Tika Kebab sind Stücke von Lamm oder Rind, in Zwiebelsaft und Gewürzen mariniert, auf Spieße gesteckt und über Kohle gegrillt. Ein klassischer, kräftiger aserbaidschanischer Kebab, meist mit Fladenbrot, Sumach und Grillgemüse.
Was ist Tika Kebab?
Tika Kebab („Tika“ = Stück) ist das Fundament des aserbaidschanischen Grillens. Er besteht aus gleichmäßig gewürfelten Fleischstücken, traditionell Lamm, die mariniert werden, damit sie maximal zart werden. Das Fleisch wird fest auf dünne Metallspieße gesteckt, oft abwechselnd mit Lammfett, das beim Garen das Fleisch natürlich befeuchtet. Dann wird über dem Kohle-„Mangal“ gegrillt. Die Hitze brät die Außenseite zu einer rauchigen Kruste, innen bleibt es zart und saftig. Ein rustikales Standardgericht von Straßengrills im Kaukasus bis zu Restaurants in Baku.
Wie isst man Tika Kebab?
Wie die meisten aserbaidschanischen Kebabs isst man Tika am besten direkt vom Grill. Sie bekommen ein Blatt Lavash oder ein Stück heißes Tandir-Brot. Mit dem Brot wie mit einem Handschuh die heißen Fleischstücke vom Spieß auf den Teller schieben. Sofort mit Sumach und roten Zwiebelringen bestreuen. Oft bestellt man „Mangal Salati“ (Grillgemüsesalat aus Aubergine, Tomaten, Paprika) oder isst dazu frische Gurken, Tomaten und Kräuter wie Koriander und Estragon. Ein Glas kaltes Ayran oder Mineralwasser passt perfekt.

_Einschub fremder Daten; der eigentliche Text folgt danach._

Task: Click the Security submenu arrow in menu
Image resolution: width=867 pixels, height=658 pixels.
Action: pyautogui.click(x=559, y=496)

Was ist die beste Marinade für Tika Kebab?
In Aserbaidschan bleibt die Marinade bewusst einfach, damit das Aroma des Weidefleischs zur Geltung kommt. Der authentischste Weichmacher ist Zwiebelsaft oder sehr fein geriebene Zwiebel. Das Fleisch wird mit Zwiebel, Salz, schwarzem Pfeffer und manchmal frischem Thymian (Keklikotu) eingerieben und mehrere Stunden oder über Nacht im Kühlschrank ziehen gelassen. Starke Säuren wie Essig oder Joghurt-Marinaden (wie bei türkischen oder arabischen Kebabs) werden beim klassischen aserbaidschanischen Tika selten verwendet sie würden das Lammaroma überdecken.